* [PROVIDED PASSAGE]
In support of Plaintiffs' theory of liability, Plaintiffs rely upon experts, documents, depositions, and various conversations exchanged between Defendants' employees. As one such offer of proof, Plaintiffs rely upon the expert report of Dr. Michael A. Williams, Ph. D. ECF No. 237-1. In his report, Dr. Williams sets forth market research demonstrating a likelihood that Defendants conspired to commit antitrust violations. Id. As a part of his report, Dr. Williams conducts a market structure analysis in which he concludes that throughout the relevant class period, there existed (1) high buyer concentration in the peanut market, (2) antitrust barriers to entry in the peanut shelling market, (3) a commodity-like nature for runner peanuts, (4) a large number of repeat sales to the same shellers, (5) relatively low elasticity of supply, and (6) various industry trade associations. Id. Dr. Williams argues that taken together, these six factors support a likelihood of collusion and, thus, unlawful price-fixing. Id.

Upon review, Defendants' only challenge to Dr. Williams' market structure analysis is that he lacks "any empirical analysis whatsoever," without describing what information is lacking and without pointing to a counter argument or rebuttal testimony to that effect. ECF No. 259 at 14. The Court, however, finds Dr. Williams' market structure analysis to contain plausible evidence in support of an alleged conspiracy. Arguments (1), (2), and (4) are supported by the mere fact that Defendants occupy 80-90% of the market share for peanut shellers. Accordingly, it is very likely that high buyer concentration, barriers to market entry, and a large number of repeat sales exist since there are so few market competitors. Further, argument (3) is plausible since the Agricultural Act of 2014 (the "2014 Farm Bill") (a bill that was repeatedly referenced in Defendants' Memorandum in Opposition) identifies peanuts as a "covered commodity" under various provisions of the Bill. See ECF No. 237-1. Dr. Williams also relies upon seemingly trustworthy sources in support of arguments (5) and (6). Id. at 24-28.

Plaintiffs further allege that additional evidence of collusion will flow from emails, phone records, and deposition testimony establishing "internal emails in which senior Defendant executives passed competitive pricing information to top management shortly after... texts and/or phone calls with competitors." ECF No. 236 at 10. So far, Plaintiffs have taken five depositions in addition to having "roughly 25 [more depositions] scheduled or being scheduled." Id. Plaintiffs have also obtained various communications in which Defendants discuss pricing for the upcoming buying season. Id. at 11. For example, one such email from an employee at Defendant Olam to an employee at Defendant Birdsong reads "[i]t is always a pleasure to break bread together and talk about the industry and where we are and where we are going." Id.; Id. at Ex. 4. In another email, an employee from Defendant Golden Peanut contacted an employee from Defendant Birdsong asking "[w]hat are you paying for Seg 2 & 3?" to which the Birdsong employee responded "175." ECF No. 236 at 12; Id. at Ex. 8. In another internal email between Defendant Golden Peanut's employees, one such employee acknowledges that Defendant Olam has set a purchase price for one of its products at "$400 for 2016 in all areas according to a usually reliable source." Id. at 12; Id. at Ex. 9. Plaintiffs refer to a litany of similar emails, deposition testimony, and other documents in support of potential collusion. See ECF No. 236 at 10-18. Additionally, after he reviewed these emails, among other documents, Dr. Williams further determined that the peanut industry is ripe for collusion since the communications reflect actions against Defendants' individual self-interests, but in favor of the alleged conspiracy. ECF No. 237-1.

* [WORK TO COMPLETE] Carry on the court opinion on alleged price-fixing among peanut shellers, starting after its last sentence. The material after this point comes from a separate, unrelated source.

* [DATA EXCERPT]

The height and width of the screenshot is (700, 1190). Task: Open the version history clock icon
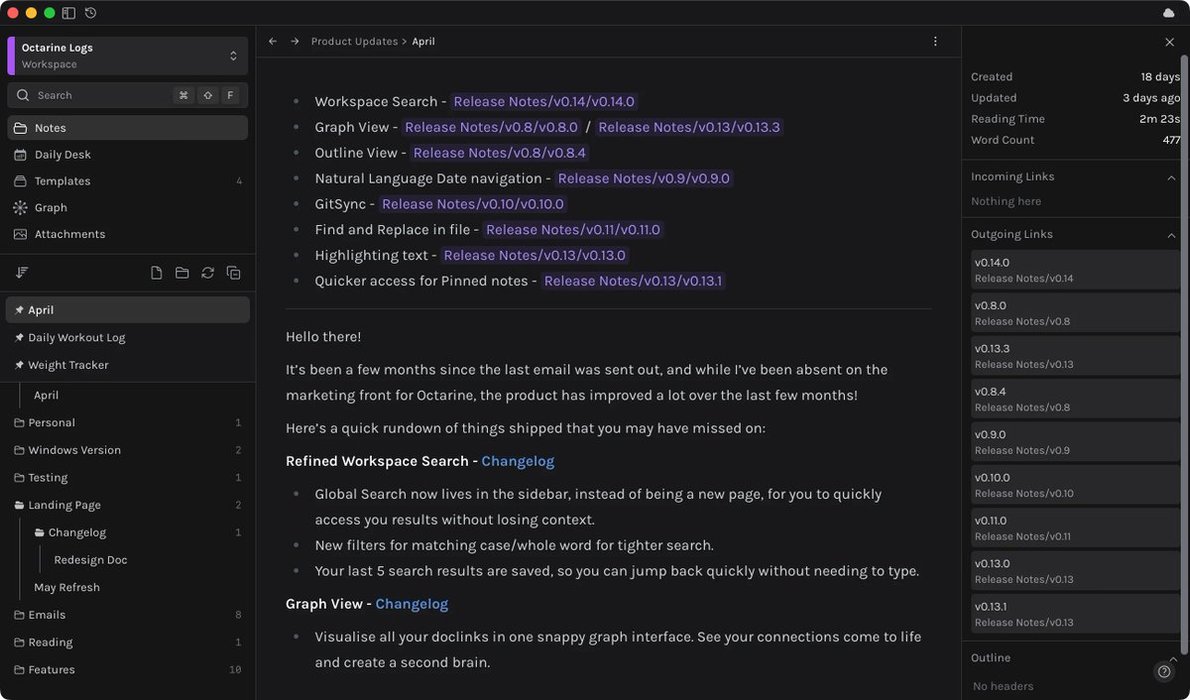click(91, 13)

* [OUTPUT BELOW]
Defendants do not challenge the validity of the emails, and other documents; however, Defendants do argue that the information exchanged therein "do[es] not violate the Sherman Act." ECF No. 257 at 13; see also id. at 33-35. Instead, the communications were byproducts of "legitimate business relationships[,]... all of which are lawful." Id. at 34. While this conclusion remains to be seen, the underlying facts (i.e. the emails and other documents) are not in dispute and will be accepted as true for the limited purposes associated with this Memorandum Opinion and Order.

b. Facts Relevant to Antitrust Impact

Assuming the alleged conspiracy occurred, Plaintiffs argue that the impact of this conspiracy permeates throughout the purported class. The parties almost entirely rely upon their expert opinion reports to evaluate the impact of the alleged conspiracy on the class. In support of Plaintiffs' Motion, Dr. Williams conducts a two-part analysis. First, he assesses "whether common evidence and analyses can be used to determine whether the alleged conspiracy deflated prices to the Class below competitive levels in general." ECF No. 237-1 at 44-45. This assessment was previously addressed in Section III.B.1.a. Second, Dr. Williams assessed "whether common evidence and analysis can be used to determine whether any such general price deflation would have a widespread effect on Class members, causing all or virtually all of them to receive a lower payment for at least one sale of Runner peanuts than they would have received but for the alleged conspiracy." Id. This assessment will be analyzed as follows.

Dr. Williams' two-part inquiry makes use of a multiple variable regression model. ECF No. 237-1 at 45. The multiple variable regression model compares "prices during the period effected by the alleged unlawful conduct... to competitive prices during a 'benchmark' period, i.e., prices in a market or during a time period likely unaffected by the alleged unlawful conduct." Id. In making this comparison, the model can demonstrate what the price for runner peanuts would have been absent the conspiracy. Id. This establishes a "but-for" price for the runner peanuts which is a widely used plaintiffs' tactic in antitrust, horizontal price fixing cases. In re Titanium Dioxide Antitrust Litig., 284 F.R.D at 345; see also In re EPDM Antitrust Litig., 256 F.R.D. 82, 88 (D. Conn. 2009); In re Rail Freight, 287 F.R.D. at 44. Additionally, Dr. Williams' regression model was used to compare the actual prices of Defendants' runner peanuts with the "but-for" price, determining that 99.8% of the purported class had been affected by the alleged conspiracy. ECF No. 237-1 at 58.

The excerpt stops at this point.